**Short task 1:** Reproduce the stretch of the Elvis Contreras article from "Contreras led the" through "club Funvic Taubaté.".
**Short task 2:** Decide whether each statement agrees with the Elvis Contreras article, answering yes or no and quoting the deciding words: (a) Contreras received the Best Receiver award at the 2007 NORCECA Championship; (b) Contreras plays as a setter; (c) after the 2013 Caribbean Volleyball League, Contreras joined a club in Poland.

**Selected extract:**
Personal information
- Full name: Elvis Dalsires Contreras de los Santos
- Nationality: Dominican
- Born: 20 July 1979 (age 47) Tamayo
- Hometown: Santo Domingo
- Height: 1.90 m (6 ft 3 in)
- Weight: 77 kg (170 lb)
- Spike: 365 cm (144 in)
- Block: 355 cm (140 in)

Volleyball information
- Position: Wing spiker
- Current club: Al Arabi Kuwait

National team
| 1998-2014 | Dominican Republic |

Honours
Men's volleyball
Representing the Dominican Republic
Pan American Cup
| Silver medal – second place | 2006 Mexicali | Team |
| Bronze medal – third place | 2008 Winnipeg | Team |
| Bronze medal – third place | 2009 Chiapas | Team |
| Bronze medal – third place | 2012 Santo Domingo | Team |
Central American and Caribbean Games
| Gold medal – first place | 2014 Veracruz | Team |

= Elvis Contreras =

Dominican Republic volleyball player

Elvis Dalsires Contreras de los Santos (born 20 July 1979, in Tamayo), also known as Elvis Contreras, is a male volleyball player from the Dominican Republic, who won the silver medal with the Dominican Republic men's national volleyball team at the 2006 Pan-American Cup in Mexicali, Mexico.

==Career==
Contreras won the Best Spiker award at the 2001 NORCECA Championship, and Best Scorer at the 2005 version.

At the 2007 NORCECA Championship, Contreras was awarded Best Receiver, and his national team finished in 5th place.

Contreras won the Dominican Republic "2007 Volleyball Player of the Year".

In mid-June 2012, the Poland club Zaksa Kędzierzyn-Koźle announced his joining for the 2012–13 season.

Contreras won the bronze medal in the 2012 Men's Pan-American Volleyball Cup playing with his national team, and also won the Best Receiver and Best Server awards.

Contreras led the Technocrats to the title of the 2013 Caribbean Volleyball League, also winning the Most Valuable Player, Best Scorer, Best Spiker, and Best Server awards in the Trinidad and Tobago-based tournament. He then joined the Brazilian club Funvic Taubaté.

Stored items:

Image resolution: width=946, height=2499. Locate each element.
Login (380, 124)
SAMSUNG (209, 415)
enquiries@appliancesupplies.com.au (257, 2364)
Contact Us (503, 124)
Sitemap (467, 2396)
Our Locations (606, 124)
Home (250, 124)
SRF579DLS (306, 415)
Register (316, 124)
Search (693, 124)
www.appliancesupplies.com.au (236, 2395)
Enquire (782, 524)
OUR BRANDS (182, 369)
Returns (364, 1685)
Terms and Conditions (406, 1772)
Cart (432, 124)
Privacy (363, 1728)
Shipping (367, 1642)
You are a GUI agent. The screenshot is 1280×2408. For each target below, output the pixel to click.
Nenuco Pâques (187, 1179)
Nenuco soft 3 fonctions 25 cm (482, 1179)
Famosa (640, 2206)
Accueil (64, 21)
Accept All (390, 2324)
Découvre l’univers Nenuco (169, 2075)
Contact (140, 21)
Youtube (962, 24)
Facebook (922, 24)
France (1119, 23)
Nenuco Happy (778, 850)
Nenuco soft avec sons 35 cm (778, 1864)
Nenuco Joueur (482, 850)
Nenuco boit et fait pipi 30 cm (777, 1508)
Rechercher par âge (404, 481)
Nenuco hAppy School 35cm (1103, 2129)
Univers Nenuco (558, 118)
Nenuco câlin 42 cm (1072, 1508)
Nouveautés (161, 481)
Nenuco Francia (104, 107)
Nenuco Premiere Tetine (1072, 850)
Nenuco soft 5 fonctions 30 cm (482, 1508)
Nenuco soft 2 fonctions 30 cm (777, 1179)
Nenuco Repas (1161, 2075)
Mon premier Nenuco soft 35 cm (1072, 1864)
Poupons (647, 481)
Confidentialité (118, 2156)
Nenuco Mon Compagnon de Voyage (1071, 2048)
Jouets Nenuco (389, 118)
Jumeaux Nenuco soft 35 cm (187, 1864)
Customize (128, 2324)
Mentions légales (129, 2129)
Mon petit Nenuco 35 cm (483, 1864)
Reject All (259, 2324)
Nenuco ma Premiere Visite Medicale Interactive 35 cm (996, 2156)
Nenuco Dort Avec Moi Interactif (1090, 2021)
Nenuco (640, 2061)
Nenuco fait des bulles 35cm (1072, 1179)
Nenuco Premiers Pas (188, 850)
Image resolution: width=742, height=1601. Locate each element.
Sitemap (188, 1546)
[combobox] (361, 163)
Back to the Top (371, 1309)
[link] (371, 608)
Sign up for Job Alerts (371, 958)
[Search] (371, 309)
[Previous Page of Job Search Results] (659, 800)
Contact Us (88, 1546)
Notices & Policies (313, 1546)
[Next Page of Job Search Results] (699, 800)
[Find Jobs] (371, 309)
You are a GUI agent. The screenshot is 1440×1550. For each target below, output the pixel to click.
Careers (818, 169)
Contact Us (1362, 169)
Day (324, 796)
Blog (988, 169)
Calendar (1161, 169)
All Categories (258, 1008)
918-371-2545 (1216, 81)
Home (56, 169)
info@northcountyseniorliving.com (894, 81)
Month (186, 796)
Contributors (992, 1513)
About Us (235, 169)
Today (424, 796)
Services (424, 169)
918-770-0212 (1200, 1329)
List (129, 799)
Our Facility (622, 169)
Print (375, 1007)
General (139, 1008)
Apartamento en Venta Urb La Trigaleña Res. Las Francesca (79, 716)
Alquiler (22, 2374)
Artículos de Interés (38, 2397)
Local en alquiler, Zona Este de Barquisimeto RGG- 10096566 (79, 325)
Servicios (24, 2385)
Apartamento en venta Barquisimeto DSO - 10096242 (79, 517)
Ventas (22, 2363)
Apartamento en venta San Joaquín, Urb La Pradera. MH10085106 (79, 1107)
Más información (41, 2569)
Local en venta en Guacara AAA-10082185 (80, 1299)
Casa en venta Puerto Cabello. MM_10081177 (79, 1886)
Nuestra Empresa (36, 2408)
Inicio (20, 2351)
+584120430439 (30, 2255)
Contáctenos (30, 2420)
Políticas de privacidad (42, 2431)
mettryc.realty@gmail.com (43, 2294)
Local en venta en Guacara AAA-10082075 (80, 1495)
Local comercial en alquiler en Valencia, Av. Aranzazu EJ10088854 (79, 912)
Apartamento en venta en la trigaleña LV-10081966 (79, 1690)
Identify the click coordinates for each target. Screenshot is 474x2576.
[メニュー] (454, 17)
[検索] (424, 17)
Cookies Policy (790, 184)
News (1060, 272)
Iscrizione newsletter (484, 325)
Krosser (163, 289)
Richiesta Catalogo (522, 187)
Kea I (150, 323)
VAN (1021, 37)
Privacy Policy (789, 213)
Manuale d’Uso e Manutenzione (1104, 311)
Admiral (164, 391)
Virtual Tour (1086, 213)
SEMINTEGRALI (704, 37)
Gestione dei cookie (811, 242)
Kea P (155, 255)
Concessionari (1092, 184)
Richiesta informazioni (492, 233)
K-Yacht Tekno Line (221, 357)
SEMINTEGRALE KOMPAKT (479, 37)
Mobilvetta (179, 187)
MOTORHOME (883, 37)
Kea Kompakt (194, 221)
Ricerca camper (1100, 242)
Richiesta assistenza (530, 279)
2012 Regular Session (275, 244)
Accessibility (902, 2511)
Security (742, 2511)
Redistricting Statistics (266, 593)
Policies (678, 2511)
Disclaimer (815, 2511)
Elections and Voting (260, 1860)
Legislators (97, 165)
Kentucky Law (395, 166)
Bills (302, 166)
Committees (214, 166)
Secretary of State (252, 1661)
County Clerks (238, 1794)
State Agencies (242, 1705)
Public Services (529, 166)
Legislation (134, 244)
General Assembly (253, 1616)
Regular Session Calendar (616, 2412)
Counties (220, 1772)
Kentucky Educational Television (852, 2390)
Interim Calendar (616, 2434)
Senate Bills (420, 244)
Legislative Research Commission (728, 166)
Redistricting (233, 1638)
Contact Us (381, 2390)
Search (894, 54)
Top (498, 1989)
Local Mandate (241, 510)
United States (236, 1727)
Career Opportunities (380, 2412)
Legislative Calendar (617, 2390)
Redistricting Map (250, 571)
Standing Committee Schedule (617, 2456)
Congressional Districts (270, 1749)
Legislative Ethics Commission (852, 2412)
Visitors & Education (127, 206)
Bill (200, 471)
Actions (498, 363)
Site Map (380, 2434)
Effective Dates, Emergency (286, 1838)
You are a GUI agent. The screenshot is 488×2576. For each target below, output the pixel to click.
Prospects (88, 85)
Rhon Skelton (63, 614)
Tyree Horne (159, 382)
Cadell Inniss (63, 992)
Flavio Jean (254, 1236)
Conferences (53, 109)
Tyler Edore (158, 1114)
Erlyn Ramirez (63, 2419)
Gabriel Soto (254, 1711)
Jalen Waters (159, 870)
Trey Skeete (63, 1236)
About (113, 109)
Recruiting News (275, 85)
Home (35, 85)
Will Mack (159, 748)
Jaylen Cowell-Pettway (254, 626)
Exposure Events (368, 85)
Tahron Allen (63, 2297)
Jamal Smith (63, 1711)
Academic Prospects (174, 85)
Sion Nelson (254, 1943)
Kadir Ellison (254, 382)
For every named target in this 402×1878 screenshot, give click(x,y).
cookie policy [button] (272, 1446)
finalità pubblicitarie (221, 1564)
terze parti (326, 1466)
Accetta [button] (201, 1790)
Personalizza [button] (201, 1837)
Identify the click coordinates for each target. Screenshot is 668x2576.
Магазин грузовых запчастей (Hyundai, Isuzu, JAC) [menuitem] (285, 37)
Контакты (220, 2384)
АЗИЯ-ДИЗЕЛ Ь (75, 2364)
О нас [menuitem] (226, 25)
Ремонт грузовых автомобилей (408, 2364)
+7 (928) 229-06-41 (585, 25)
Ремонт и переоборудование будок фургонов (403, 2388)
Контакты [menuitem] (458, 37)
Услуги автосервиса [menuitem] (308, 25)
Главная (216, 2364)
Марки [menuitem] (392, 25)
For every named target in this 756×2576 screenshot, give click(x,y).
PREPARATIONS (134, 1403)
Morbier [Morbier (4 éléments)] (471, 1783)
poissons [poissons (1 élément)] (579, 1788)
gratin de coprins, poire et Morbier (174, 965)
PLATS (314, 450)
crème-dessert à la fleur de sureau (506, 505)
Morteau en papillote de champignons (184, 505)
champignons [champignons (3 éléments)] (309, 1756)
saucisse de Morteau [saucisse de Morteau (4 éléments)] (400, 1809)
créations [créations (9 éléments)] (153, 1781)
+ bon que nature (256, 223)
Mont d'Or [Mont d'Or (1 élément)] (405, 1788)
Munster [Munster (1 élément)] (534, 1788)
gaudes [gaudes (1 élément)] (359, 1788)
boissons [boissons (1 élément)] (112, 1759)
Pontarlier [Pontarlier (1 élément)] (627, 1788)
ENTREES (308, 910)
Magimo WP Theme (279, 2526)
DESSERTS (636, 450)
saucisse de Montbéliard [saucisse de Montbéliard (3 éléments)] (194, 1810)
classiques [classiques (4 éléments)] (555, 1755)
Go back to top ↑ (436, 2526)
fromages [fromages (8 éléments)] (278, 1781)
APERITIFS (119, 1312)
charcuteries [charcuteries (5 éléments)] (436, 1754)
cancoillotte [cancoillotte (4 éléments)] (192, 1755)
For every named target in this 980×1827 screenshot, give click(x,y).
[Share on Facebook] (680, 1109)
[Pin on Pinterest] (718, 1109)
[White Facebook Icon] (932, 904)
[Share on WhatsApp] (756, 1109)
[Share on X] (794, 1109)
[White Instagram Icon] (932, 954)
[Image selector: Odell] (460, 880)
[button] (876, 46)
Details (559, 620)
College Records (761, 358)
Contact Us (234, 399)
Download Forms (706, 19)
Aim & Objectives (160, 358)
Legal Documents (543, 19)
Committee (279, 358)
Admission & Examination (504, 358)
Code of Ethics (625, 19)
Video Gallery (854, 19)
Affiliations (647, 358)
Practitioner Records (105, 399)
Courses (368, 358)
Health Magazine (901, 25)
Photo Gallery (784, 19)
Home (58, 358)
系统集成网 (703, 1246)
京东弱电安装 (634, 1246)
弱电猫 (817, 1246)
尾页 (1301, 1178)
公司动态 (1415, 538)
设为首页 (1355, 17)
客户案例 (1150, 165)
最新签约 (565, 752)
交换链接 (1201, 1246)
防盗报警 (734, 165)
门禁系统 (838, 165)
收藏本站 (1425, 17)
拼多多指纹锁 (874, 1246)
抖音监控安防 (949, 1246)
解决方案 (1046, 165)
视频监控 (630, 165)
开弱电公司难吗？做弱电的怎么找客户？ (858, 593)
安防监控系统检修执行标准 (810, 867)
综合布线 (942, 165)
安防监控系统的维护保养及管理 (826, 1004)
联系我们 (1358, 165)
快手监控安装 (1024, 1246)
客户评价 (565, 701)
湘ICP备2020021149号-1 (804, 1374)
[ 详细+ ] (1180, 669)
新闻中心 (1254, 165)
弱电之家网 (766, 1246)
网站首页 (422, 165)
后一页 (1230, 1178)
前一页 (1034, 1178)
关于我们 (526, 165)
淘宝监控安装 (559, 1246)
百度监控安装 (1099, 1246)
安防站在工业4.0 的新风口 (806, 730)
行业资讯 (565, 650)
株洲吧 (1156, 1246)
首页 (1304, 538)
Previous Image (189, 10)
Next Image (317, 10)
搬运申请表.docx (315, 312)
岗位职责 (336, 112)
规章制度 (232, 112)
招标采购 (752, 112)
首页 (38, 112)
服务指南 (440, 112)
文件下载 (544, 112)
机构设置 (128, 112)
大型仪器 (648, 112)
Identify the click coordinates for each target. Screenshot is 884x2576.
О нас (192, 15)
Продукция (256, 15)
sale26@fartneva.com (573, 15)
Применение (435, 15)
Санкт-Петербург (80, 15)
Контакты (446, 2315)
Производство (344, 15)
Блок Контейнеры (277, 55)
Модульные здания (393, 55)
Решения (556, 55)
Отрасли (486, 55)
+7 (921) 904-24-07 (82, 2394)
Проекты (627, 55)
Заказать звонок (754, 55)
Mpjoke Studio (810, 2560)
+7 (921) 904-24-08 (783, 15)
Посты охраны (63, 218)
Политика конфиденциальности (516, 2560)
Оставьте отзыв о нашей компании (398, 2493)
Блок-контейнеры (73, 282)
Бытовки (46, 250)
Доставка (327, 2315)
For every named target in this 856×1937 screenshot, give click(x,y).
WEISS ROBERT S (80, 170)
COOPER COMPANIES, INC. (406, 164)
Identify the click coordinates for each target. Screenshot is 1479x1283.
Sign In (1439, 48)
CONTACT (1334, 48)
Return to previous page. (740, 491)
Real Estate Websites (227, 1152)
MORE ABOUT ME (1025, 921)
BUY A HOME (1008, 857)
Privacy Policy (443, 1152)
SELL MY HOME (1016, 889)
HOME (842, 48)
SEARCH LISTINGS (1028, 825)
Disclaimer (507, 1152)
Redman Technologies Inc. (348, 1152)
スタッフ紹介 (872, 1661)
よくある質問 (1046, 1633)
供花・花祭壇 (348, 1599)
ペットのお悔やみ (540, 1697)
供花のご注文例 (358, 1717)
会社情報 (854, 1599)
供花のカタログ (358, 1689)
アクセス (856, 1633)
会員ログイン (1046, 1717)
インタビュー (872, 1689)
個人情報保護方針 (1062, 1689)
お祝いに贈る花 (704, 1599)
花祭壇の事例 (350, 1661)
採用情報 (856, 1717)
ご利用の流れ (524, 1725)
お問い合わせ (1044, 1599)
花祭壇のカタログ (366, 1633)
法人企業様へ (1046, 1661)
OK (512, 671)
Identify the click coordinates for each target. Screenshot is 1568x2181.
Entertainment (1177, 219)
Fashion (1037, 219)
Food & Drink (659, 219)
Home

**Full output 1:**
Contreras led the Technocrats to the title of the 2013 Caribbean Volleyball League, also winning the Most Valuable Player, Best Scorer, Best Spiker, and Best Server awards in the Trinidad and Tobago-based tournament. He then joined the Brazilian club Funvic Taubaté.

**Full output 2:**
(a) Yes: "At the 2007 NORCECA Championship, Contreras was awarded Best Receiver"
(b) No: "Position: Wing spiker"
(c) No: "He then joined the Brazilian club Funvic Taubaté."